Hyundai Motor Co. agreed to pay a $17.35 million civil penalty for delaying a 2013 recall, the National Highway Traffic Safety Administration said Thursday.
As a result of failing to report in a timely manner a safety-related defect affecting 43,500 2009-2012 Hyundai Genesis cars, the Korean automaker also agreed to comply with NHTSA oversight requirements.
The defect involves corrosion in the brake system that can result in reduced braking effectiveness. While no fatalities have been reported, there are six reported collisions, and two people have been injured, NHTSA said.
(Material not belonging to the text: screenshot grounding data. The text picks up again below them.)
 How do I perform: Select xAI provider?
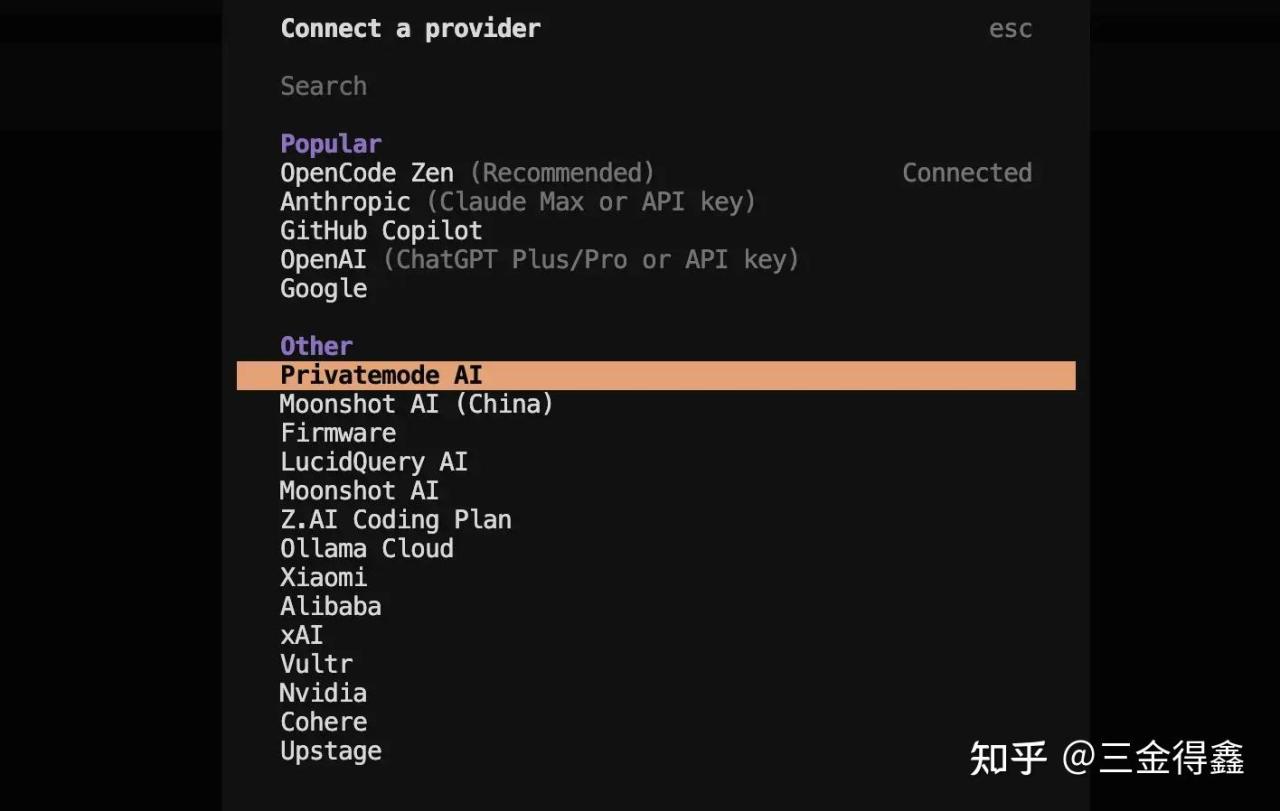[x=301, y=636]
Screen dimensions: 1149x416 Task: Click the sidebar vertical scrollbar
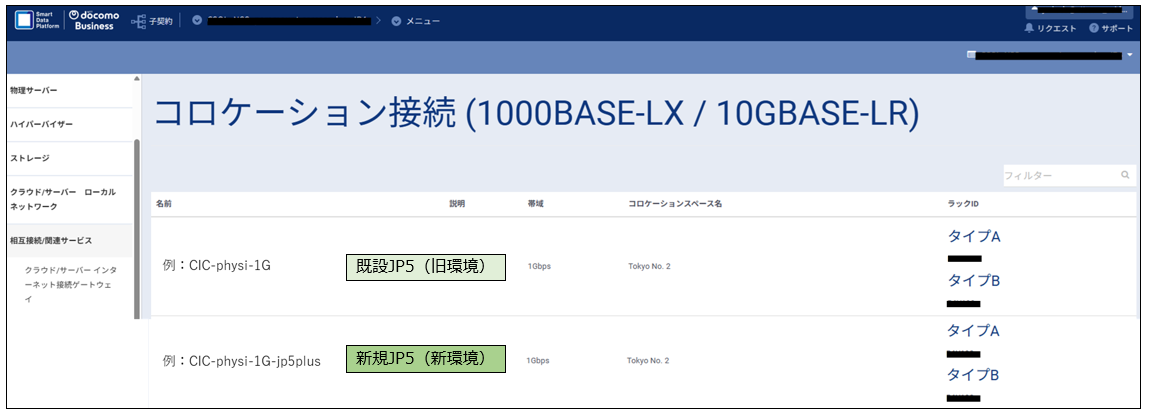136,230
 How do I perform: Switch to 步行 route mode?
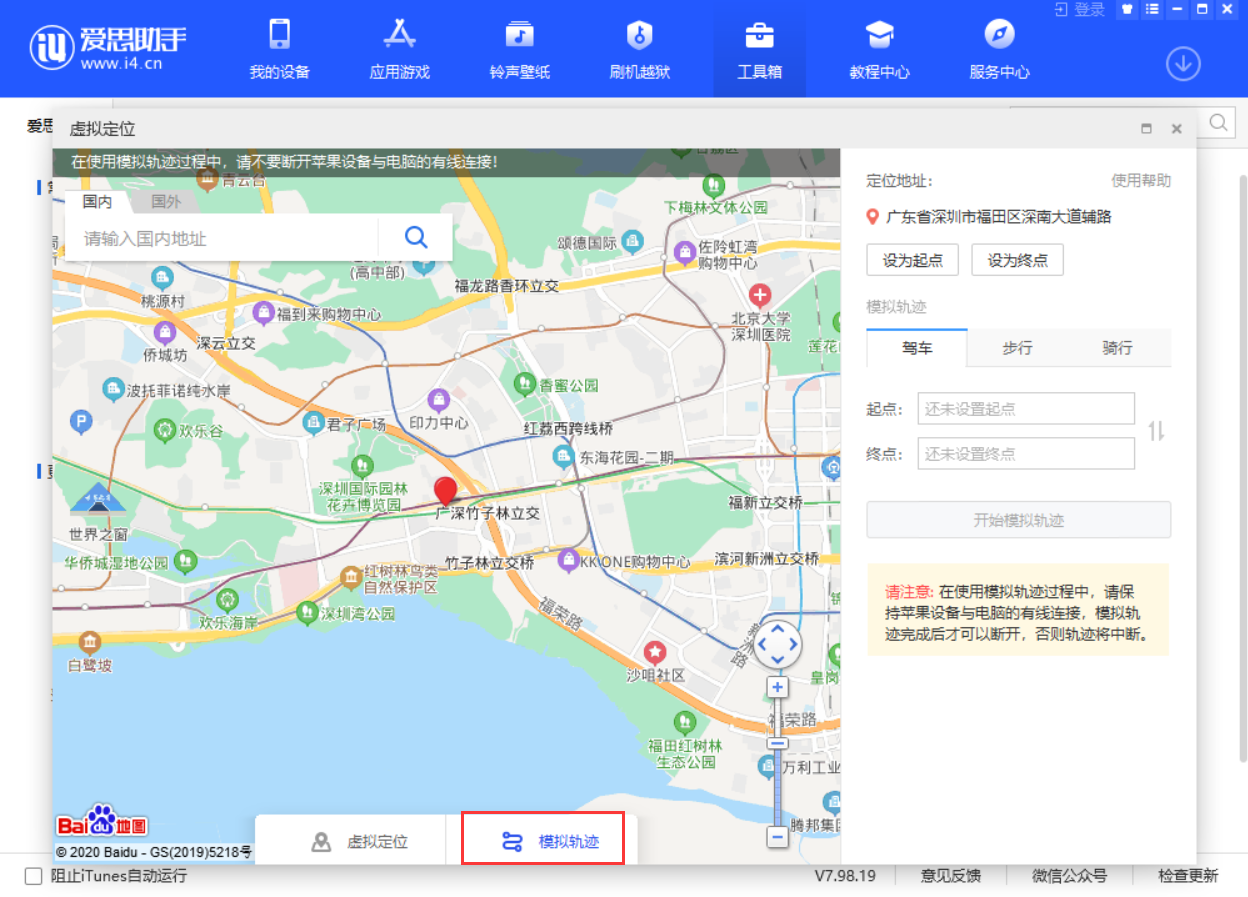(1017, 348)
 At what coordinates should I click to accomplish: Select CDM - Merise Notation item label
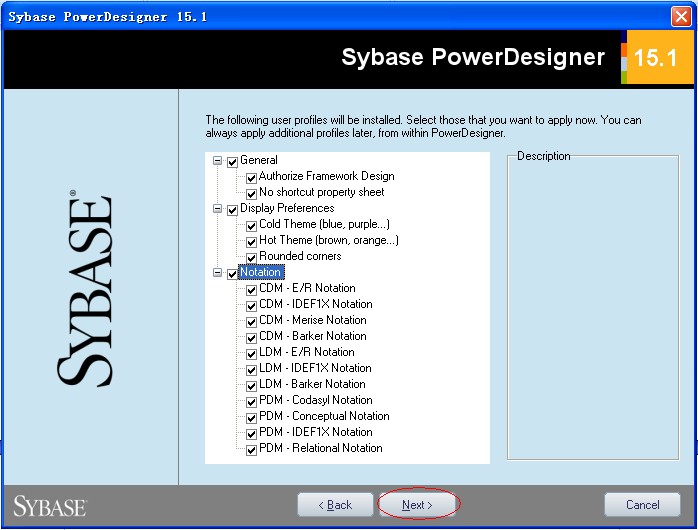312,320
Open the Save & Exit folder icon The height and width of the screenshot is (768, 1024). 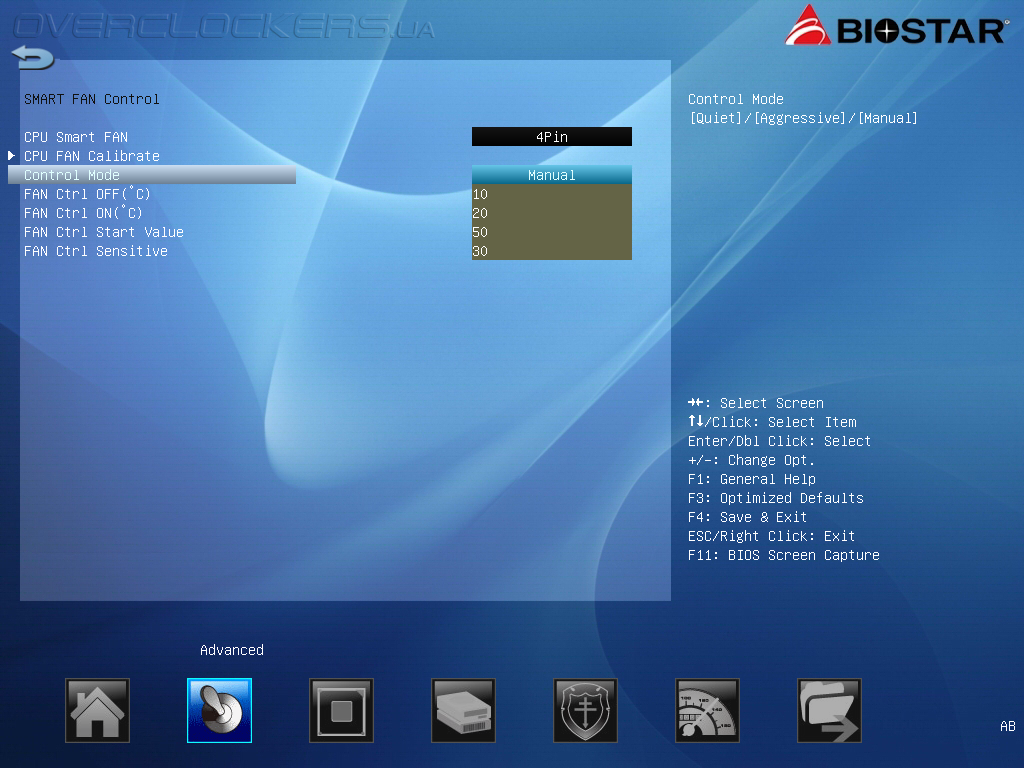[x=829, y=711]
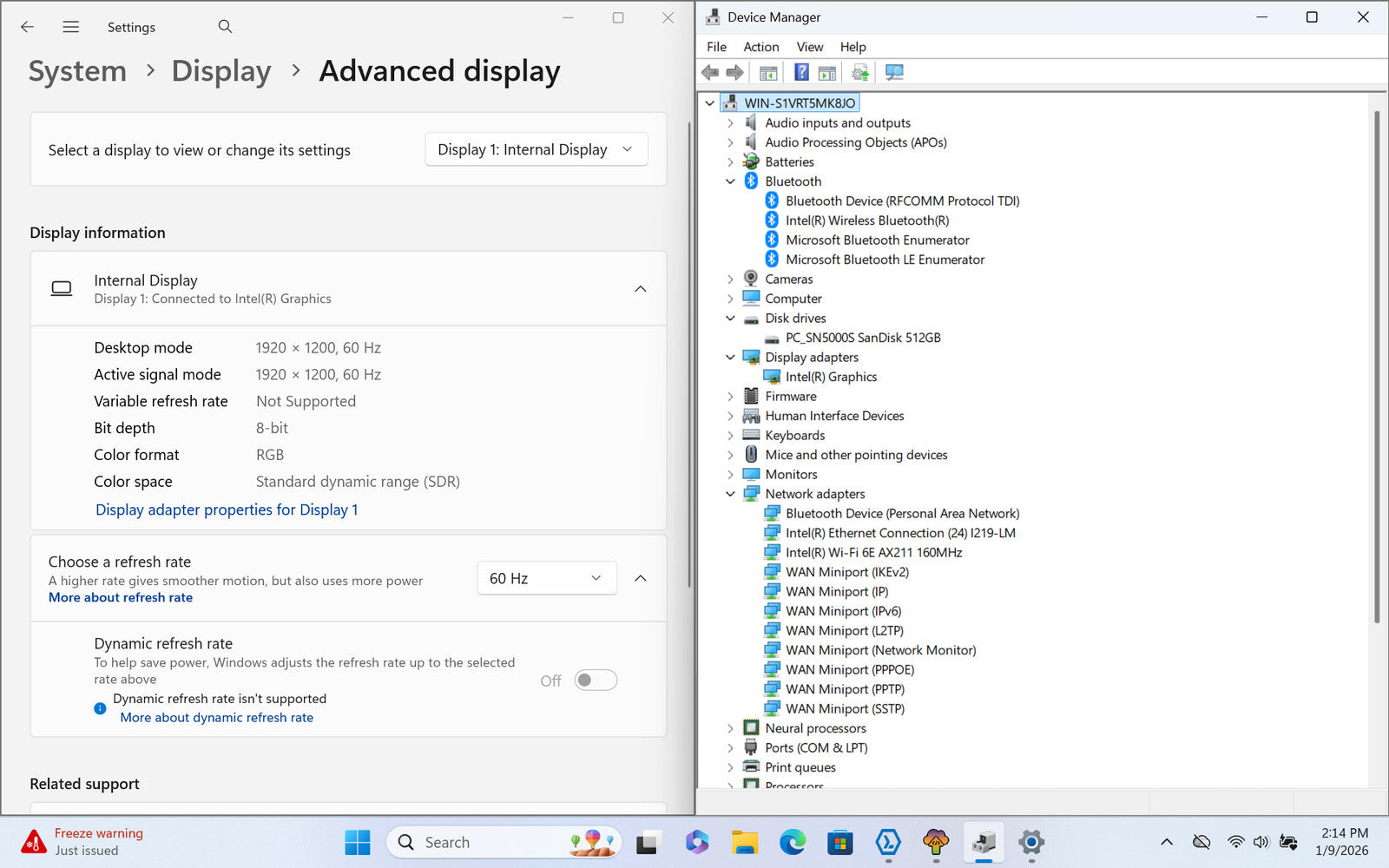Open Display adapter properties for Display 1
This screenshot has height=868, width=1389.
tap(227, 510)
NHTSA said its investigation found that Hyundai had been aware in 2012 that brake fluid used in the 2009-2012 Hyundai Genesis did not sufficiently inhibit corrosion. “Rather than issue a recall, Hyundai instructed dealers to change the brake fluid in affected vehicles without explaining the consequences of failing to change the brake fluid. Hyundai also did not inform Genesis owners of the potential safety consequences,” NHTSA said.
Hyundai issued a recall of the affected vehicles in October 2013 as a result of a NHTSA investigation. The majority of cars to date have had recall fixes, Hyundai said.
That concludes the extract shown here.